David Parkin, Supplier Development Manager, Boston Scientific
He currently oversees the San Clemente, CA supplier development activities. Prior to this position he was the principal supplier development engineer at Cameron Health, a start-up device company where he worked directly with suppliers to improve capability and stability during a time of volume ramp-up. Mr. Parkin also served as principal sourcing continuity engineer at Medtronic. There he maintained a reliable material supply to the company. Develop new and replacement components. He drove quality and improvement projects with suppliers and performed supplier audits to ISO 13485 standards. Manage and mentor new engineers, technicians, and interns. Mr. Parkin received a BS in Industrial Technology – Product Development from The University of Wisconsin – Stout.
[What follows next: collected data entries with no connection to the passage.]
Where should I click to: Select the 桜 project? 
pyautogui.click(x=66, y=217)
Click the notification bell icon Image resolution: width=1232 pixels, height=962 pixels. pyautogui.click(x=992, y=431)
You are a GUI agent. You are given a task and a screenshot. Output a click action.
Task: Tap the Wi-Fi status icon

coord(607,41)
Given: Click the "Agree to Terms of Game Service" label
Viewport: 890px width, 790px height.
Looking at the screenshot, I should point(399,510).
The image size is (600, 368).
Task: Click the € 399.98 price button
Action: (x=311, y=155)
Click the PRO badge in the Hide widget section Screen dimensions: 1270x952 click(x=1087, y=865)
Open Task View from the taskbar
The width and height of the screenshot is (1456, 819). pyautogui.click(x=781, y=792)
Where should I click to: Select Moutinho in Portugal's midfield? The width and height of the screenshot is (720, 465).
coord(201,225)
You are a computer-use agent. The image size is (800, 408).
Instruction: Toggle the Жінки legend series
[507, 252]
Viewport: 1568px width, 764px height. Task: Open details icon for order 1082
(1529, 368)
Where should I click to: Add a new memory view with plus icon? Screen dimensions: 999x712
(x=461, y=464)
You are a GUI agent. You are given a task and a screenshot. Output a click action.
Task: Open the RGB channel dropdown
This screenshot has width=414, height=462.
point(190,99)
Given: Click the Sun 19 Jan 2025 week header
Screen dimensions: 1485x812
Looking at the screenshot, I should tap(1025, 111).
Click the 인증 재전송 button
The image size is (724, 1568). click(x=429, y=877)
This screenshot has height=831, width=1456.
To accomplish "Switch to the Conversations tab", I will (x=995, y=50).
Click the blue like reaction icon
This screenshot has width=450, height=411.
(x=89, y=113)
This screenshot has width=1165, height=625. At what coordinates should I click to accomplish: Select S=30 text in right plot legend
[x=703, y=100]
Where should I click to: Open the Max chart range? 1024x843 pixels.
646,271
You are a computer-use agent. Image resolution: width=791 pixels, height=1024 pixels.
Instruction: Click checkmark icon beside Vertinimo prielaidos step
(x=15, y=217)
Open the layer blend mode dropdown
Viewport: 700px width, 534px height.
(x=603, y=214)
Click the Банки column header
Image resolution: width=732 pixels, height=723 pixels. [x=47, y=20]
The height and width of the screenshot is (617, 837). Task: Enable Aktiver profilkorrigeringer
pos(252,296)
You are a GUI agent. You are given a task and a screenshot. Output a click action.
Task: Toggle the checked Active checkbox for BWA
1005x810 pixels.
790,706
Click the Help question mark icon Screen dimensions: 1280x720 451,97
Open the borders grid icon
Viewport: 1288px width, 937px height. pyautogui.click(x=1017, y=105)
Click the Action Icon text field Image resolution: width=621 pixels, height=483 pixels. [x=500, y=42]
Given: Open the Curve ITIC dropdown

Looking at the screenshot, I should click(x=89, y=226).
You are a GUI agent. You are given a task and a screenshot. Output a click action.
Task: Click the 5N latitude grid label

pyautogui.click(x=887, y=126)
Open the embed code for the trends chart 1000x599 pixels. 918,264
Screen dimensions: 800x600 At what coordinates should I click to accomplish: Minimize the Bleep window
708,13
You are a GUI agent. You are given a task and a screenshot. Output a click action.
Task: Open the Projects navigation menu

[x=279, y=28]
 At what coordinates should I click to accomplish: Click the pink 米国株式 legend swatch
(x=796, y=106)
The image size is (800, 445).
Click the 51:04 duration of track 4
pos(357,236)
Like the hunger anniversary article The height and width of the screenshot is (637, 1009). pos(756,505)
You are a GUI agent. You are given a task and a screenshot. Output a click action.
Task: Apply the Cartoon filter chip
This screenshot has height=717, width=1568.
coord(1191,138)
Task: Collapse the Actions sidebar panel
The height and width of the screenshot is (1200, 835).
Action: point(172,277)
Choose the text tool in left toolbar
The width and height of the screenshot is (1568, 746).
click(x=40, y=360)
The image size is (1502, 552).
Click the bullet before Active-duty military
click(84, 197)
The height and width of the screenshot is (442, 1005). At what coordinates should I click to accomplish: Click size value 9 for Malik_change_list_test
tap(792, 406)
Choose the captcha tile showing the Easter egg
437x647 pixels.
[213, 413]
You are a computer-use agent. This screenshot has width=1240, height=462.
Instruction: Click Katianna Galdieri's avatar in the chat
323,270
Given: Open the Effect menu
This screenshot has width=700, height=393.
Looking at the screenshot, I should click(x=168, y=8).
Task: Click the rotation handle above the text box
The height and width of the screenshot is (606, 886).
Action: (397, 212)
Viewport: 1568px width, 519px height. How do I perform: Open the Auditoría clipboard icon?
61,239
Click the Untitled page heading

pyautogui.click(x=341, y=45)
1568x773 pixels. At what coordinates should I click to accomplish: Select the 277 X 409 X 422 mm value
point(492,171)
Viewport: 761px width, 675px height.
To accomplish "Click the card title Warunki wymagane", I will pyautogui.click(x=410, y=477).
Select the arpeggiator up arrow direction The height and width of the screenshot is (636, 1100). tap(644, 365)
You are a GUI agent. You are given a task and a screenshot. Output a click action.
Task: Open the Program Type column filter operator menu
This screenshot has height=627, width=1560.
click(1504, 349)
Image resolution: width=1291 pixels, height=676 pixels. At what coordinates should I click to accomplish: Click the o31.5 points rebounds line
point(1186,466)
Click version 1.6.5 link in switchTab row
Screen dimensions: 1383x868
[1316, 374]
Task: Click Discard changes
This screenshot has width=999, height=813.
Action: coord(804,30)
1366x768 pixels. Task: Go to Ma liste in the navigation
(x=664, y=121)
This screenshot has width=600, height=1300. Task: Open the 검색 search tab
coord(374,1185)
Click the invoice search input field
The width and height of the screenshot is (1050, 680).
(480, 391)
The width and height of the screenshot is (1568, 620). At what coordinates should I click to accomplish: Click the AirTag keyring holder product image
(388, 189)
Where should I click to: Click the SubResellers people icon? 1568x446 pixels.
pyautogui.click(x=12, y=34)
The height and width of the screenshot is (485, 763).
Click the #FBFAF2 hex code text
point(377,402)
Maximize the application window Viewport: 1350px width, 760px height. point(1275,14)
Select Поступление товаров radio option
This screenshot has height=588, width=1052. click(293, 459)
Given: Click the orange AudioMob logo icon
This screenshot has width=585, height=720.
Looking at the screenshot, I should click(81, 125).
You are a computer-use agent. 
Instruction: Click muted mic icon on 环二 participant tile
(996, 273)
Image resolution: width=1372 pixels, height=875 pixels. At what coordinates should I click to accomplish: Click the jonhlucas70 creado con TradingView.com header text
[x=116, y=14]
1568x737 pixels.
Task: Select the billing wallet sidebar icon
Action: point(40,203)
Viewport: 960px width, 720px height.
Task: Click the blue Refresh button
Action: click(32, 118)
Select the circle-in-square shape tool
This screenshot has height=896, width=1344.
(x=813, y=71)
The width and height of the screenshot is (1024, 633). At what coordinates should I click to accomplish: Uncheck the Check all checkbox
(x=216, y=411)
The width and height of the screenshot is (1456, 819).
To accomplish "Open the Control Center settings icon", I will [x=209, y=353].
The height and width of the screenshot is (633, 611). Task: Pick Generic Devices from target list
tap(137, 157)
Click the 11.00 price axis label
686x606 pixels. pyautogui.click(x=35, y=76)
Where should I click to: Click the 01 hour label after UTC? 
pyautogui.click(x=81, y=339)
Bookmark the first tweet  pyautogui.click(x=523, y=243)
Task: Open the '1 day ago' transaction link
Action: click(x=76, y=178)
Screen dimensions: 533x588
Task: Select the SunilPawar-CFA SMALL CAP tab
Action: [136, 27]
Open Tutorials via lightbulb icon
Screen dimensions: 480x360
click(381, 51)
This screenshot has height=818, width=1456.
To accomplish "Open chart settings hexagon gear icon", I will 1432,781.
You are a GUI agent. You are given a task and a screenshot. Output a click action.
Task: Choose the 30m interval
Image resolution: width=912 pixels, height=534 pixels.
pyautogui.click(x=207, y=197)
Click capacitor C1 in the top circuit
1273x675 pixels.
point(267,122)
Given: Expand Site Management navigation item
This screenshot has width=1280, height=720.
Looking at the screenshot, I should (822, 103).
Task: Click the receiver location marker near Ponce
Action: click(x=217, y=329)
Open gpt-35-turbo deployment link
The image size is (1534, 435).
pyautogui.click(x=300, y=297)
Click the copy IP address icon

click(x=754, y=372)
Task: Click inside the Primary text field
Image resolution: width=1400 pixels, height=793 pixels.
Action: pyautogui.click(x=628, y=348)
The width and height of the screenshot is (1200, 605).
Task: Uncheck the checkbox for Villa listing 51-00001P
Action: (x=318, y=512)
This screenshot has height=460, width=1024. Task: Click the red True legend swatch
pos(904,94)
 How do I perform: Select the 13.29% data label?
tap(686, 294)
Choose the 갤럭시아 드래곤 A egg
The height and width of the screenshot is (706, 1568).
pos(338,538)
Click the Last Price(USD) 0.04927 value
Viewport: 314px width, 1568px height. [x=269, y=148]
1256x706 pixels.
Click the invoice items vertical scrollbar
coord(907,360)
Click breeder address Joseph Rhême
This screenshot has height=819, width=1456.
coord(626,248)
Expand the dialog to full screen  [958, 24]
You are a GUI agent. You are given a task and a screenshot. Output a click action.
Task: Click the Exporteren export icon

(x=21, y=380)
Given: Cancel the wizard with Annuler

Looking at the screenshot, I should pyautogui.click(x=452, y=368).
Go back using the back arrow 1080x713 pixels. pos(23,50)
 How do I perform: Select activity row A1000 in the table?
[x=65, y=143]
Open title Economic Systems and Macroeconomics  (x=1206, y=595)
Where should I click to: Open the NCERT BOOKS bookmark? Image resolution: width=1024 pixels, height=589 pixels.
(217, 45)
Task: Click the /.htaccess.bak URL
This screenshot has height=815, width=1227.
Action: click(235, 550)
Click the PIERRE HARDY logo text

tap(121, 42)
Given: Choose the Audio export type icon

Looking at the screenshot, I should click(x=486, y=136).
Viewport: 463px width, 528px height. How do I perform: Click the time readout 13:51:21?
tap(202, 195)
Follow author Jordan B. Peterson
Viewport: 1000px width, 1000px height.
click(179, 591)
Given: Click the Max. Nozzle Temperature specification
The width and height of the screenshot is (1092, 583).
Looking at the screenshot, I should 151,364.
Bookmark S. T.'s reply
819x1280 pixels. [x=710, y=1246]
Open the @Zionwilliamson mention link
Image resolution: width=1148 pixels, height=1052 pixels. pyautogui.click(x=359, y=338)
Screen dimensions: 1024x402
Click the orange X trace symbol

Alan G. Minsk, Partner, Food and Drug and Government and Regulatory Practices
Mr. Minsk was recently recognized by Chambers USA America's Leading Lawyers for Life Sciences, Regulatory/Compliance and was selected for inclusion in the International Who’s Who of Life Sciences Lawyers 2013. Mr. Minsk also serves as practice leader of the Food and Drug Practice, which is recognized in U.S. News Media Group and Best Lawyers 2011–12 "Best Law Firms" rankings as one of the top food and drug practices in the nation. He serves as general counsel of PDMA Alliance Inc., a pharmaceutical trade organization focused on compliance with the Prescription Drug Marketing Act and sample accountability. He focuses his practice on advising pharmaceutical, biologic, medical device, cosmetic and food companies, on all legal and regulatory matters relating to the FDA and the DEA.